## Try it:
Repeat the records. Leave nothing out.

## Data provided:
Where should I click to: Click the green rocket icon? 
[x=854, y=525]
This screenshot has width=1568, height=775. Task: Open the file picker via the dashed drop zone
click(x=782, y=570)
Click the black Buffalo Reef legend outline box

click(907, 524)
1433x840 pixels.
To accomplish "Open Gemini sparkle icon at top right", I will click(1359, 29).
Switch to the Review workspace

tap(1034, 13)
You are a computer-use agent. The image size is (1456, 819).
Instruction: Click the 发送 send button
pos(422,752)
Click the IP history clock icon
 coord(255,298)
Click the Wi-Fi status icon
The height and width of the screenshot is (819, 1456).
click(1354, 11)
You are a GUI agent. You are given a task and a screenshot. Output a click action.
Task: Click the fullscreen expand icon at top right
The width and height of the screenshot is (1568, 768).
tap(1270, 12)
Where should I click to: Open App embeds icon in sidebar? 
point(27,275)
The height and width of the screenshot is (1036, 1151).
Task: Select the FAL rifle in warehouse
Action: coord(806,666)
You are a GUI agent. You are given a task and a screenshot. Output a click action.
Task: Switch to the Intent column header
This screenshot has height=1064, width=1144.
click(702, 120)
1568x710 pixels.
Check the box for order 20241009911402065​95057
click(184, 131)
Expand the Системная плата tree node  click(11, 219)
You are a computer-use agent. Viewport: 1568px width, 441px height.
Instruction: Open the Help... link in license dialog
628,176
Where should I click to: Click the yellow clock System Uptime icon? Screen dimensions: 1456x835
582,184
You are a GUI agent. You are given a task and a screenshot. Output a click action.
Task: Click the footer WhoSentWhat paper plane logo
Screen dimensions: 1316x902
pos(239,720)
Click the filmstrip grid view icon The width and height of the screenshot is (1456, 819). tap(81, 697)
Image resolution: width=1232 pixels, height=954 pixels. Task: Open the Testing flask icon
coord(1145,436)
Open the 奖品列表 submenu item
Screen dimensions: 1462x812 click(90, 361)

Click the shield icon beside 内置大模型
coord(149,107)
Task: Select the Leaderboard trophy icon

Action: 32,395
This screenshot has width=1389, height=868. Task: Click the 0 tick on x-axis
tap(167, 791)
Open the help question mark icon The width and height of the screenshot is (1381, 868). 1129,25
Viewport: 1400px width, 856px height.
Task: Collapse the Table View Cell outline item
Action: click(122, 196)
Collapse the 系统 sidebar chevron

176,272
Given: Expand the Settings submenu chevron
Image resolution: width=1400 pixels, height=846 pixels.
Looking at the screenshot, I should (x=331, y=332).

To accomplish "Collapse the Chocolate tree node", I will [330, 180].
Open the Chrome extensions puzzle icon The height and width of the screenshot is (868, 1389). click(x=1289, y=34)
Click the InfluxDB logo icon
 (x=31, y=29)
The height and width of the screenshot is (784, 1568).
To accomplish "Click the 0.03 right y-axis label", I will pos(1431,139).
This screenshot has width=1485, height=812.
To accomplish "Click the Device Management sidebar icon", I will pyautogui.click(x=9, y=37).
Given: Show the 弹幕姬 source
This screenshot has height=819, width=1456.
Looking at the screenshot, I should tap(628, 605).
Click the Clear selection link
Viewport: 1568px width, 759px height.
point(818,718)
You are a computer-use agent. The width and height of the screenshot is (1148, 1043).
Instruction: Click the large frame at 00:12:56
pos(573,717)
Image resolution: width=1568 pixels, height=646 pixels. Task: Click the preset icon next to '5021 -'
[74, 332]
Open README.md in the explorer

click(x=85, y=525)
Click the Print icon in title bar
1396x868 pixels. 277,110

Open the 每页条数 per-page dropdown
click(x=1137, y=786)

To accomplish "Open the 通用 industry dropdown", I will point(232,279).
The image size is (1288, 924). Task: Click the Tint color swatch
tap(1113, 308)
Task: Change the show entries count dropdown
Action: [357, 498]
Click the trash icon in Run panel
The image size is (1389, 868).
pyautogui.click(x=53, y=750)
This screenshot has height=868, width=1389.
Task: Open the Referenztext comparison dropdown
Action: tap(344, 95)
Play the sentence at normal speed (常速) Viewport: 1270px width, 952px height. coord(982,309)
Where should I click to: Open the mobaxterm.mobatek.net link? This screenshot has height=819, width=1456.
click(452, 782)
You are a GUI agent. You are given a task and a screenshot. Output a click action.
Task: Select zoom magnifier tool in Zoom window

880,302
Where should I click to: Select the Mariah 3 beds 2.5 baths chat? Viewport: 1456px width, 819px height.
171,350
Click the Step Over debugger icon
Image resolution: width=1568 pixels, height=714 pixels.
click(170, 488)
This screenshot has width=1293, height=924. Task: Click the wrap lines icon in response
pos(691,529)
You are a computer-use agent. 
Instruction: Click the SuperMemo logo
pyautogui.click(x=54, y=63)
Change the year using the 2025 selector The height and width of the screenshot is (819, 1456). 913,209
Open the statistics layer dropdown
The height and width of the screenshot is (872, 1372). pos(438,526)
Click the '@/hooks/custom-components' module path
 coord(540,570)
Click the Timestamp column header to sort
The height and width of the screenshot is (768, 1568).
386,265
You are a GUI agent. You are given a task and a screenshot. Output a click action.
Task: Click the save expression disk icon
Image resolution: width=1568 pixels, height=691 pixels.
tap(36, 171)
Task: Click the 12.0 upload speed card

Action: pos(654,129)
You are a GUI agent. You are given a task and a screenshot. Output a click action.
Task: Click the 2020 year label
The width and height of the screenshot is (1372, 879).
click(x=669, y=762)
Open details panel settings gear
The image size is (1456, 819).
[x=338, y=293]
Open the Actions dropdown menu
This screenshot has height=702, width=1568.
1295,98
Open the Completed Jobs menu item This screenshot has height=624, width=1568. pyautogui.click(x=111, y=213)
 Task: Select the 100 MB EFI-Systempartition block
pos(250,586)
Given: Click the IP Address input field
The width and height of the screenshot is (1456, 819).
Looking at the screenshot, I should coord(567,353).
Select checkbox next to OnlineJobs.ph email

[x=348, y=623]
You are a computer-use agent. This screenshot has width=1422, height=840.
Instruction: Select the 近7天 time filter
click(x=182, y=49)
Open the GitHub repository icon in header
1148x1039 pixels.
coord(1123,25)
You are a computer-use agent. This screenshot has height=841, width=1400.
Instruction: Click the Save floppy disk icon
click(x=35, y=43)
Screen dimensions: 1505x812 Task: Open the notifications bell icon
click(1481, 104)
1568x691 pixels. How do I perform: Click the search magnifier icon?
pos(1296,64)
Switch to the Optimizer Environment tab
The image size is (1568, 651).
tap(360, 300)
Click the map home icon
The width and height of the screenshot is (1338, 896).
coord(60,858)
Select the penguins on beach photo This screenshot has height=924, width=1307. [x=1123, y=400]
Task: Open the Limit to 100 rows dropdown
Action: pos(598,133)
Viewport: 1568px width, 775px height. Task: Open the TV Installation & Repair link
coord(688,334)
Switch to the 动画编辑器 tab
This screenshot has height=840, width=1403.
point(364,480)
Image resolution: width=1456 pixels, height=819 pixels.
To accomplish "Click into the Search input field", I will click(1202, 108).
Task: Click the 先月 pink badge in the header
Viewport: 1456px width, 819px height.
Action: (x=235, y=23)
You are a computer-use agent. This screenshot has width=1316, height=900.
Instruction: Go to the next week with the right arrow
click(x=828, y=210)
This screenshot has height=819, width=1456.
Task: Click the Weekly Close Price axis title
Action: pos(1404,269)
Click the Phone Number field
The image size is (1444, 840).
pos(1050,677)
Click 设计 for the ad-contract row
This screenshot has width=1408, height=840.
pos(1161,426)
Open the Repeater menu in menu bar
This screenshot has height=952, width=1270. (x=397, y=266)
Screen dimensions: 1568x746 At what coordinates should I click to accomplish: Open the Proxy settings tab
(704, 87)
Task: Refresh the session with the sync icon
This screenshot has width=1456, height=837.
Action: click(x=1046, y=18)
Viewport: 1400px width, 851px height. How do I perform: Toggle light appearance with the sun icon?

## Output:
Where should I click to: Click the green rocket icon? 
[x=854, y=525]
This screenshot has width=1568, height=775. Task: Open the file picker via the dashed drop zone
click(x=782, y=570)
Click the black Buffalo Reef legend outline box

click(907, 524)
1433x840 pixels.
To accomplish "Open Gemini sparkle icon at top right", I will click(1359, 29).
Switch to the Review workspace

tap(1034, 13)
You are a computer-use agent. The image size is (1456, 819).
Instruction: Click the 发送 send button
pos(422,752)
Click the IP history clock icon
 coord(255,298)
Click the Wi-Fi status icon
The height and width of the screenshot is (819, 1456).
click(1354, 11)
You are a GUI agent. You are given a task and a screenshot. Output a click action.
Task: Click the fullscreen expand icon at top right
The width and height of the screenshot is (1568, 768).
tap(1270, 12)
Where should I click to: Open App embeds icon in sidebar? 
point(27,275)
The height and width of the screenshot is (1036, 1151).
Task: Select the FAL rifle in warehouse
Action: coord(806,666)
You are a GUI agent. You are given a task and a screenshot. Output a click action.
Task: Switch to the Intent column header
This screenshot has height=1064, width=1144.
click(702, 120)
1568x710 pixels.
Check the box for order 20241009911402065​95057
click(184, 131)
Expand the Системная плата tree node  click(11, 219)
You are a computer-use agent. Viewport: 1568px width, 441px height.
Instruction: Open the Help... link in license dialog
628,176
Where should I click to: Click the yellow clock System Uptime icon? Screen dimensions: 1456x835
582,184
You are a GUI agent. You are given a task and a screenshot. Output a click action.
Task: Click the footer WhoSentWhat paper plane logo
Screen dimensions: 1316x902
pos(239,720)
Click the filmstrip grid view icon The width and height of the screenshot is (1456, 819). tap(81, 697)
Image resolution: width=1232 pixels, height=954 pixels. Task: Open the Testing flask icon
coord(1145,436)
Open the 奖品列表 submenu item
Screen dimensions: 1462x812 click(90, 361)

Click the shield icon beside 内置大模型
coord(149,107)
Task: Select the Leaderboard trophy icon

Action: 32,395
This screenshot has width=1389, height=868. Task: Click the 0 tick on x-axis
tap(167, 791)
Open the help question mark icon The width and height of the screenshot is (1381, 868). 1129,25
Viewport: 1400px width, 856px height.
Task: Collapse the Table View Cell outline item
Action: click(122, 196)
Collapse the 系统 sidebar chevron

176,272
Given: Expand the Settings submenu chevron
Image resolution: width=1400 pixels, height=846 pixels.
Looking at the screenshot, I should (x=331, y=332).

To accomplish "Collapse the Chocolate tree node", I will [330, 180].
Open the Chrome extensions puzzle icon The height and width of the screenshot is (868, 1389). click(x=1289, y=34)
Click the InfluxDB logo icon
 (x=31, y=29)
The height and width of the screenshot is (784, 1568).
To accomplish "Click the 0.03 right y-axis label", I will pos(1431,139).
This screenshot has width=1485, height=812.
To accomplish "Click the Device Management sidebar icon", I will pyautogui.click(x=9, y=37).
Given: Show the 弹幕姬 source
This screenshot has height=819, width=1456.
Looking at the screenshot, I should tap(628, 605).
Click the Clear selection link
Viewport: 1568px width, 759px height.
point(818,718)
You are a computer-use agent. The width and height of the screenshot is (1148, 1043).
Instruction: Click the large frame at 00:12:56
pos(573,717)
Image resolution: width=1568 pixels, height=646 pixels. Task: Click the preset icon next to '5021 -'
[74, 332]
Open README.md in the explorer

click(x=85, y=525)
Click the Print icon in title bar
1396x868 pixels. 277,110

Open the 每页条数 per-page dropdown
click(x=1137, y=786)

To accomplish "Open the 通用 industry dropdown", I will point(232,279).
The image size is (1288, 924). Task: Click the Tint color swatch
tap(1113, 308)
Task: Change the show entries count dropdown
Action: [357, 498]
Click the trash icon in Run panel
The image size is (1389, 868).
pyautogui.click(x=53, y=750)
This screenshot has height=868, width=1389.
Task: Open the Referenztext comparison dropdown
Action: tap(344, 95)
Play the sentence at normal speed (常速) Viewport: 1270px width, 952px height. coord(982,309)
Where should I click to: Open the mobaxterm.mobatek.net link? This screenshot has height=819, width=1456.
click(452, 782)
You are a GUI agent. You are given a task and a screenshot. Output a click action.
Task: Select zoom magnifier tool in Zoom window

880,302
Where should I click to: Select the Mariah 3 beds 2.5 baths chat? Viewport: 1456px width, 819px height.
171,350
Click the Step Over debugger icon
Image resolution: width=1568 pixels, height=714 pixels.
click(170, 488)
This screenshot has width=1293, height=924. Task: Click the wrap lines icon in response
pos(691,529)
You are a computer-use agent. 
Instruction: Click the SuperMemo logo
pyautogui.click(x=54, y=63)
Change the year using the 2025 selector The height and width of the screenshot is (819, 1456). 913,209
Open the statistics layer dropdown
The height and width of the screenshot is (872, 1372). pos(438,526)
Click the '@/hooks/custom-components' module path
 coord(540,570)
Click the Timestamp column header to sort
The height and width of the screenshot is (768, 1568).
386,265
You are a GUI agent. You are given a task and a screenshot. Output a click action.
Task: Click the save expression disk icon
Image resolution: width=1568 pixels, height=691 pixels.
tap(36, 171)
Task: Click the 12.0 upload speed card

Action: pos(654,129)
You are a GUI agent. You are given a task and a screenshot. Output a click action.
Task: Click the 2020 year label
The width and height of the screenshot is (1372, 879).
click(x=669, y=762)
Open details panel settings gear
The image size is (1456, 819).
[x=338, y=293]
Open the Actions dropdown menu
This screenshot has height=702, width=1568.
1295,98
Open the Completed Jobs menu item This screenshot has height=624, width=1568. pyautogui.click(x=111, y=213)
 Task: Select the 100 MB EFI-Systempartition block
pos(250,586)
Given: Click the IP Address input field
The width and height of the screenshot is (1456, 819).
Looking at the screenshot, I should coord(567,353).
Select checkbox next to OnlineJobs.ph email

[x=348, y=623]
You are a computer-use agent. This screenshot has width=1422, height=840.
Instruction: Select the 近7天 time filter
click(x=182, y=49)
Open the GitHub repository icon in header
1148x1039 pixels.
coord(1123,25)
You are a computer-use agent. This screenshot has height=841, width=1400.
Instruction: Click the Save floppy disk icon
click(x=35, y=43)
Screen dimensions: 1505x812 Task: Open the notifications bell icon
click(1481, 104)
1568x691 pixels. How do I perform: Click the search magnifier icon?
pos(1296,64)
Switch to the Optimizer Environment tab
The image size is (1568, 651).
tap(360, 300)
Click the map home icon
The width and height of the screenshot is (1338, 896).
coord(60,858)
Select the penguins on beach photo This screenshot has height=924, width=1307. [x=1123, y=400]
Task: Open the Limit to 100 rows dropdown
Action: pos(598,133)
Viewport: 1568px width, 775px height. Task: Open the TV Installation & Repair link
coord(688,334)
Switch to the 动画编辑器 tab
This screenshot has height=840, width=1403.
point(364,480)
Image resolution: width=1456 pixels, height=819 pixels.
To accomplish "Click into the Search input field", I will click(1202, 108).
Task: Click the 先月 pink badge in the header
Viewport: 1456px width, 819px height.
Action: (x=235, y=23)
You are a computer-use agent. This screenshot has width=1316, height=900.
Instruction: Go to the next week with the right arrow
click(x=828, y=210)
This screenshot has height=819, width=1456.
Task: Click the Weekly Close Price axis title
Action: pos(1404,269)
Click the Phone Number field
The image size is (1444, 840).
pos(1050,677)
Click 设计 for the ad-contract row
This screenshot has width=1408, height=840.
pos(1161,426)
Open the Repeater menu in menu bar
This screenshot has height=952, width=1270. (x=397, y=266)
Screen dimensions: 1568x746 At what coordinates should I click to accomplish: Open the Proxy settings tab
(704, 87)
Task: Refresh the session with the sync icon
This screenshot has width=1456, height=837.
Action: click(x=1046, y=18)
Viewport: 1400px width, 851px height. How do I perform: Toggle light appearance with the sun icon?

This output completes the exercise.